# Poor battery life?



## bendirkss (Feb 7, 2012)

I haven't been getting such great battery life with my nexus. It died in about 5 hours on mine then I exchanged it for a now one and the screenshot shows what I get now. I don't think its rom or kernel because I'm running aokp with lean and people get great battery life with it. 
Screen on for 1h, 30% brightness, just messaging and tapatalk a bit.








Here it was at the end of the day.














Sent from my Galaxy Nexus using Tapatalk


----------



## kendon (Jan 11, 2012)

according to your screenshot your screen was on for almost 2.5 hours...

edit: correction, now that i think about it i'm not sure those are percentages of time, but of battery draw.


----------



## bendirkss (Feb 7, 2012)

kendon said:


> according to your screenshot your screen was on for almost 2.5 hours...
> 
> edit: correction, now that i think about it i'm not sure those are percentages of time, but of battery draw.


I edited it with the screenshots at the end of the day. That screen time of just messaging should not kill my battery like that.

Sent from my Galaxy Nexus using Tapatalk


----------



## gr36 (Jan 11, 2012)

I get superb battery from mine now. This is mine after moderate use. Screen on time about 95 mins or so.

Sent from my Galaxy Nexus using RootzWiki


----------



## bendirkss (Feb 7, 2012)

gr36 said:


> I get superb battery from mine now. This is mine after moderate use. Screen on time about 95 mins or so.
> 
> Sent from my Galaxy Nexus using RootzWiki


Now what i wanna know is what differs from ours to have your so great. How can we figure this out. I have a feeling i have something murdering my battery that can easily be fixed.


----------



## Sebz4n (Oct 1, 2011)

I am running Stock ROM with Falcon kernel, and I can get like 1 day and 8 hours out of my battery. BUT, I do not get much more than 4 hours of on-screen time either. Our phone uses SO my battery when the screen is on, but it idle's very well. So I think that is the problem


----------



## Soutaiseiriron (Feb 8, 2012)

If I'm not mistaken, radios can affect ones battery life. Trying different one's could help.

Sent from my Galaxy Nexus using Tapatalk


----------



## bendirkss (Feb 7, 2012)

Soutaiseiriron said:


> If I'm not mistaken, radios can affect ones battery life. Trying different one's could help.
> 
> Sent from my Galaxy Nexus using Tapatalk


can it affect it a lot though.?

Sent from my Galaxy Nexus using Tapatalk


----------



## bendirkss (Feb 7, 2012)

Here's at the end of today, you can see I even charged it about 5% and still got under half of what everyone else gets. 
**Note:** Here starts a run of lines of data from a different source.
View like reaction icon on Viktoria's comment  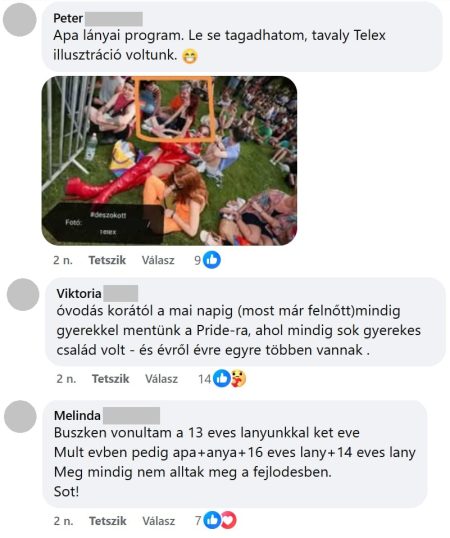pyautogui.click(x=222, y=378)
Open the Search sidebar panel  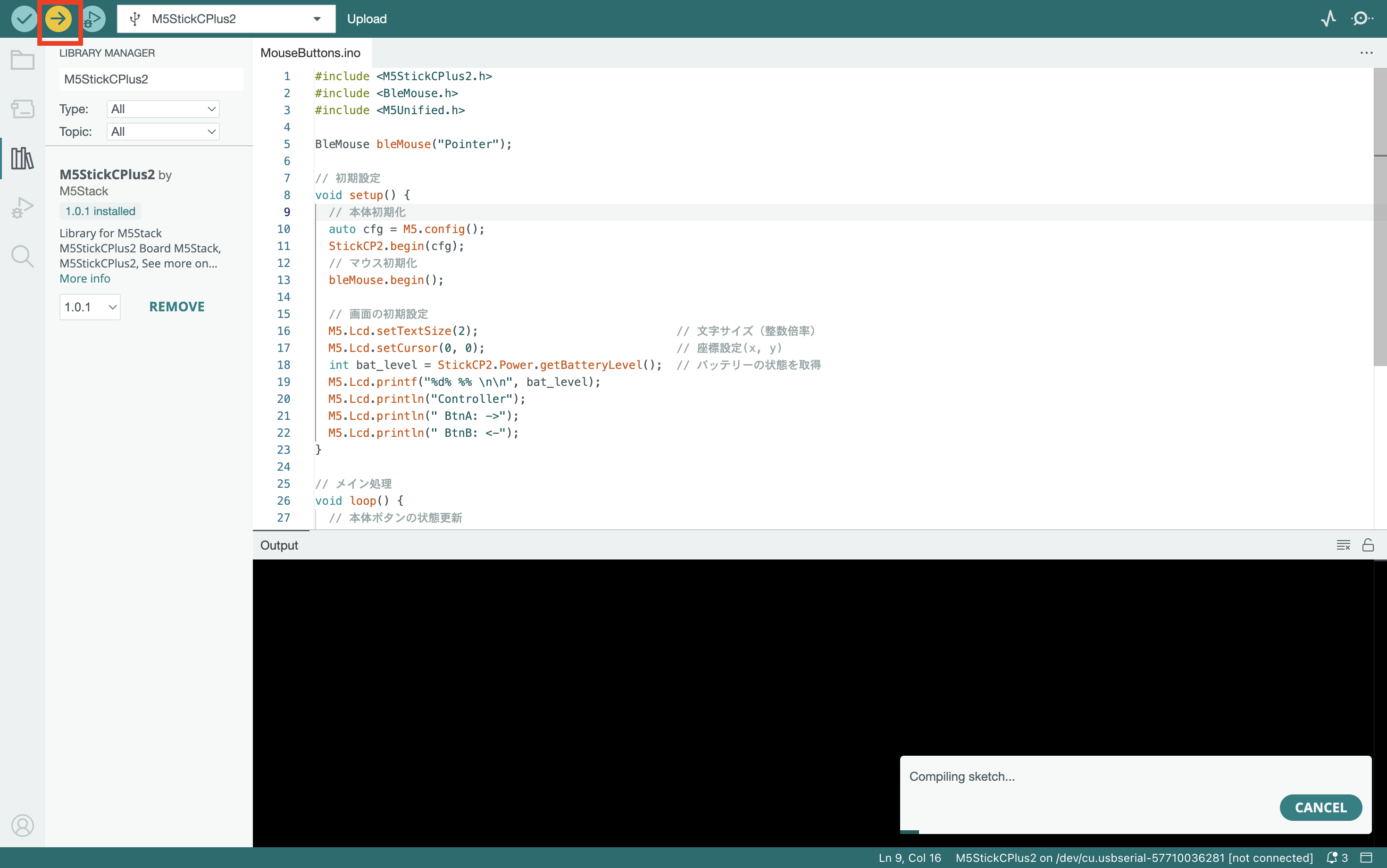coord(22,256)
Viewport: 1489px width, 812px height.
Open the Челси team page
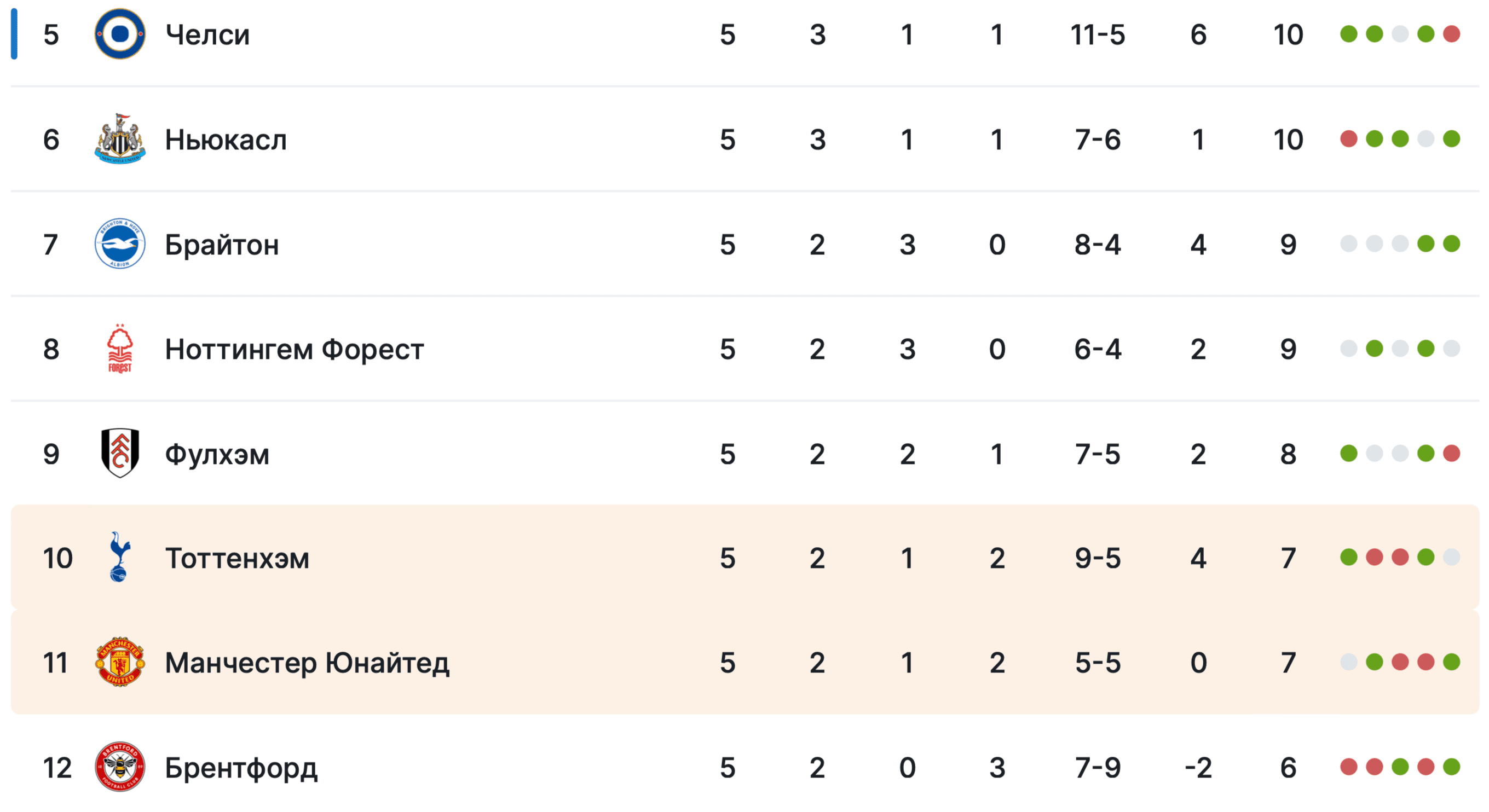pos(207,34)
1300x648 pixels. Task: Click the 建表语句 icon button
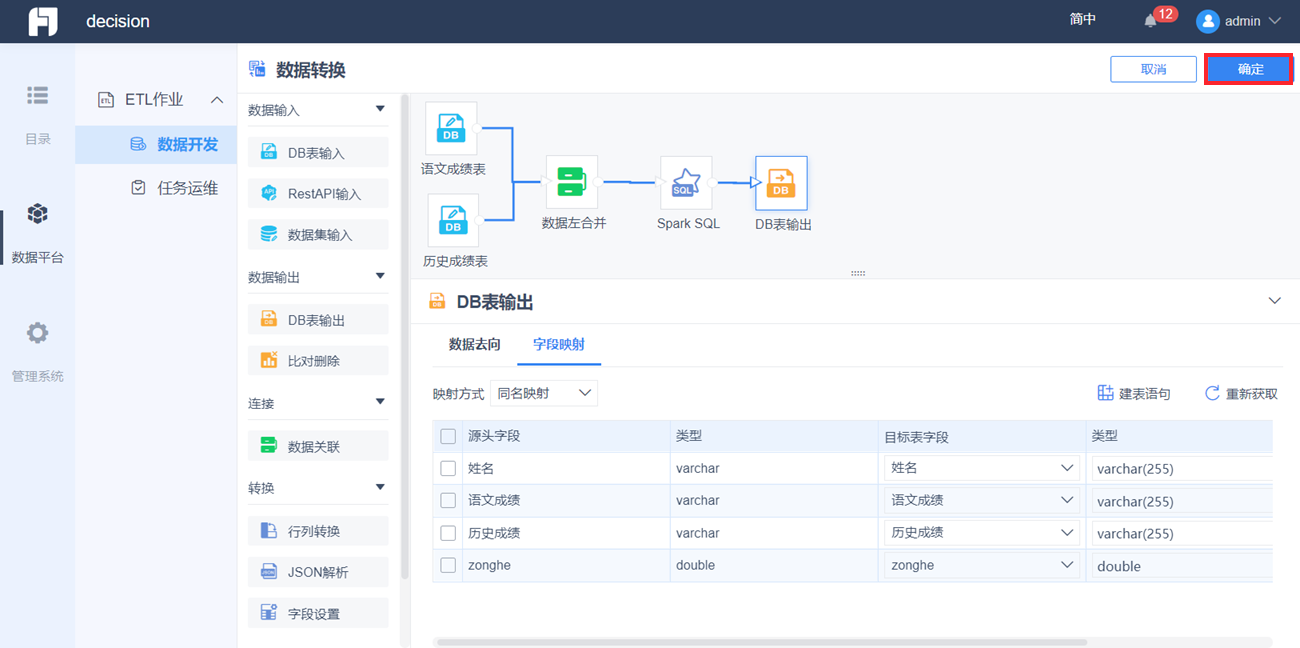pos(1105,393)
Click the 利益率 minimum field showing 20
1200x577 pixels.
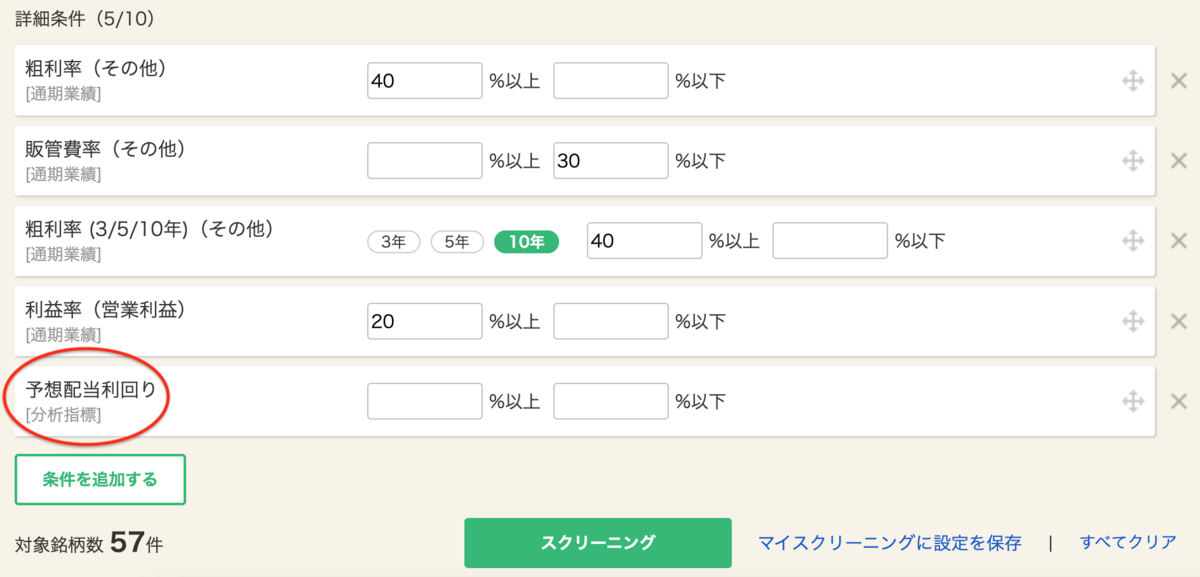click(x=425, y=321)
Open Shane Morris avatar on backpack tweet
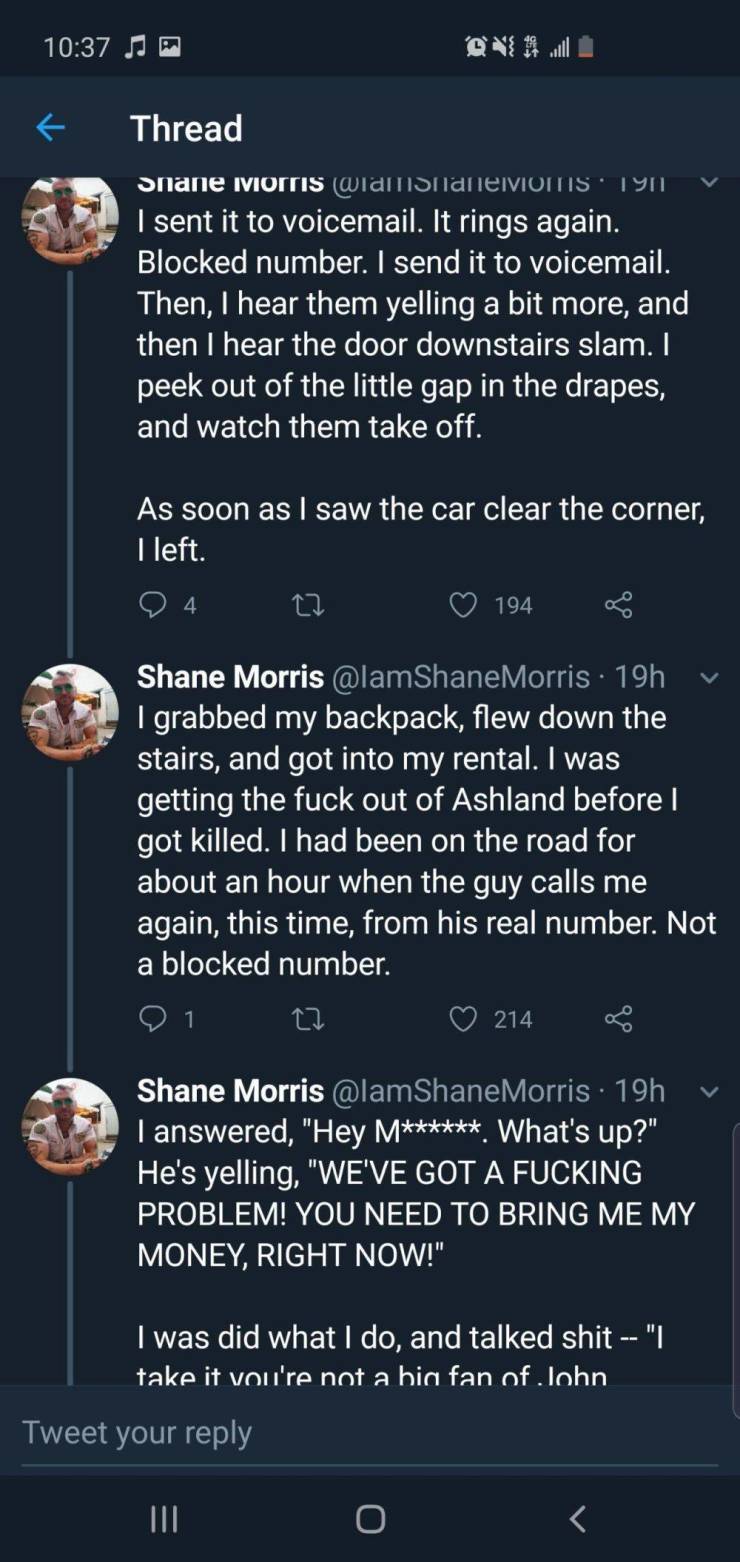This screenshot has width=740, height=1562. (x=70, y=712)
Sent from my Galaxy Nexus using Tapatalk


----------



## MadDoc (Feb 11, 2012)

Do you use any Rom and kernel?
Also, turning off wifi should keep you going longer


----------



## bendirkss (Feb 7, 2012)

MadDoc said:


> Do you use any Rom and kernel?
> Also, turning off wifi should keep you going longer


Aokp and Franco 18
Sent from my Galaxy Nexus using Tapatalk


----------



## faithcry (Sep 4, 2011)

bendirkss said:


> Aokp and Franco 18
> Sent from my Galaxy Nexus using Tapatalk


Try using morfics kernels instead, I find that I get abysmal battery life with Franco, while getting superb battery life with morfics, but this is completely subjective to your phone. Some phone like Franco better than morfic and vice versa just gotta test everything!


----------



## kendon (Jan 11, 2012)

wifi seems to draw a lot of power in general.


----------



## bendirkss (Feb 7, 2012)

Well I got a very nice standby here with Franco. Maybe it works for me.








Sent from my Galaxy Nexus using Tapatalk


----------



## spences10 (Jun 23, 2011)

I get around 10hrs with max of about 3hr screen time, that's what kills the battery it's that massive screen

If you still think its and app I use several apps to monitor what going on with my phone

CPUSpy
SystemPanel
BetterBatteryStats

And of course the built in battery monitor, you can use these to see if your phone is going into deep sleep [with CPUSpy] and if it's not use system panel to record what it is


----------



## bendirkss (Feb 7, 2012)

spences10 said:


> I get around 10hrs with max of about 3hr screen time, that's what kills the battery it's that massive screen
> 
> If you still think its and app I use several apps to monitor what going on with my phone
> 
> ...


 well you can see my wake locks, and see that the phone is waking up quite often. I did turn my screen on a lot but when it was sleeping its waking up often with tiny wakes.














Sent from my Galaxy Nexus using Tapatalk


----------



## brzgw (Jun 30, 2011)

I am having the same problems. I use CPUSpy, phone sits on 350 MHz too long. Sleeps half of the time. Some app or radio keeps on waking the phone up. I hate it.


----------



## spences10 (Jun 23, 2011)

brzgw said:


> I am having the same problems. I use CPUSpy, phone sits on 350 MHz too long. Sleeps half of the time. Some app or radio keeps on waking the phone up. I hate it.


Find it and kill it









I have ~120 app installed the vast majority of which if they use a syncing service i hav disabled


----------



## The Nexus Project (Jan 1, 2012)

Franco milestone 2 has gotten me the best results regarding battery life

Sent from my (GSM) i9250 Galaxy Nexus


----------